Loading e5-base-v2 model
Model embedding dimension: 768
Configured MNR + MatryoshkaLoss


In [None]:
# training arguments (SentenceTransformerTrainer uses HF Trainer backend)
args = SentenceTransformerTrainingArguments(
    output_dir=os.path.join(PROJECT_ROOT, "training", "output", "models", "cv-job-matcher-e5"),
    num_train_epochs=10,
    per_device_train_batch_size=64,  # fp16
    learning_rate=2e-5,
    warmup_ratio=0.1,  # 10% warmup to avoid forgetting
    fp16=True,  # mixed precision for speed

    # evaluation
    eval_strategy="epoch",
    save_strategy="epoch",
    save_total_limit=1,  # keep only best checkpoint
    load_best_model_at_end=True,
    metric_for_best_model="eval_loss",

    # logging
    logging_steps=10,
    run_name="cv-job-e5-mnr-matryoshka",  # W&B run name

    # Early stopping via Trainer
    greater_is_better=False,  # Lower loss is better
)

print("Training arguments configured")
print(f" epochs: {args.num_train_epochs}")
print(f" batch size: {args.per_device_train_batch_size}")
print(f" learning rate: {args.learning_rate}")

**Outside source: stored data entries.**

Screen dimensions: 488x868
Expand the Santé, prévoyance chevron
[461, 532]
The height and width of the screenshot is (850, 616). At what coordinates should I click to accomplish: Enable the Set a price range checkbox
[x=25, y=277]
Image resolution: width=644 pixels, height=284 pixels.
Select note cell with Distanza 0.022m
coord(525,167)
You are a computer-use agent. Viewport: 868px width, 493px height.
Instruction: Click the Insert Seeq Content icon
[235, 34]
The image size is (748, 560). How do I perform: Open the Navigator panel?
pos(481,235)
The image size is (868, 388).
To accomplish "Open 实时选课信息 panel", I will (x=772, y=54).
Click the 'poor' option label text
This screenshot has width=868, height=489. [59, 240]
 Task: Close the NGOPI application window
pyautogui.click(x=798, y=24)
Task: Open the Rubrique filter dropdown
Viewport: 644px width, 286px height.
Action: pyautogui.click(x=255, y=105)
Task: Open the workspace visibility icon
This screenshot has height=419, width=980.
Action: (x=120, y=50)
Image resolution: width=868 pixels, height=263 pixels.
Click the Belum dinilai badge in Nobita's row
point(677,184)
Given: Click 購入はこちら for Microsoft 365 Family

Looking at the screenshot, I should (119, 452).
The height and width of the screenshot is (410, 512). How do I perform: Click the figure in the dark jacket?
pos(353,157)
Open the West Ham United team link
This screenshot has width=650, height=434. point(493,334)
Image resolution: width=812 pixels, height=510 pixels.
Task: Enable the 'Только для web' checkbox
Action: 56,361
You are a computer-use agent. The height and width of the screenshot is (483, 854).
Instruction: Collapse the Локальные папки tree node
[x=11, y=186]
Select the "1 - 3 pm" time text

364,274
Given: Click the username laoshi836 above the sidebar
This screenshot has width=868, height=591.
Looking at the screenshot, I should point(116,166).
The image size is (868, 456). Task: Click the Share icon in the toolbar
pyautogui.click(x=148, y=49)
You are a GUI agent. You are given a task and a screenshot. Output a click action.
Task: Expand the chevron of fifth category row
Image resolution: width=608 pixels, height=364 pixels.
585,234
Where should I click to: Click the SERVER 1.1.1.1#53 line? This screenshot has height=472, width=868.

Training arguments configured
 epochs: 10
 batch size: 64
 learning rate: 2e-05


In [8]:
# initialize W&B
# will prompt for login if WANDB_API_KEY not set
wandb.init(
    project="talent-matching",
    name="cv-job-e5-mnr-matryoshka",
    config={
        "model": "intfloat/e5-base-v2",
        "loss": "MNR+Matryoshka",
        "matryoshka_dims": [768, 512, 256, 128, 64],
        "batch_size": 64,
        "learning_rate": 2e-5,
        "epochs": 10,
        "train_samples": len(train_df),
        "val_samples": len(val_df)
    }
)
print(f"W&B initialized: {wandb.run.url}")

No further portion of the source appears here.